◆ Activity
Transcribe each entry so that nothing differs from the original.

◆ Provided records
========
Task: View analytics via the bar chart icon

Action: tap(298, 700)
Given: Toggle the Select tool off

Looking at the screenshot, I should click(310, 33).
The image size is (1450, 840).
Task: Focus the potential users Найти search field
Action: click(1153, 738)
========
◆ Output of the exercise
Task: View analytics via the bar chart icon

Action: tap(298, 700)
Given: Toggle the Select tool off

Looking at the screenshot, I should click(310, 33).
The image size is (1450, 840).
Task: Focus the potential users Найти search field
Action: click(1153, 738)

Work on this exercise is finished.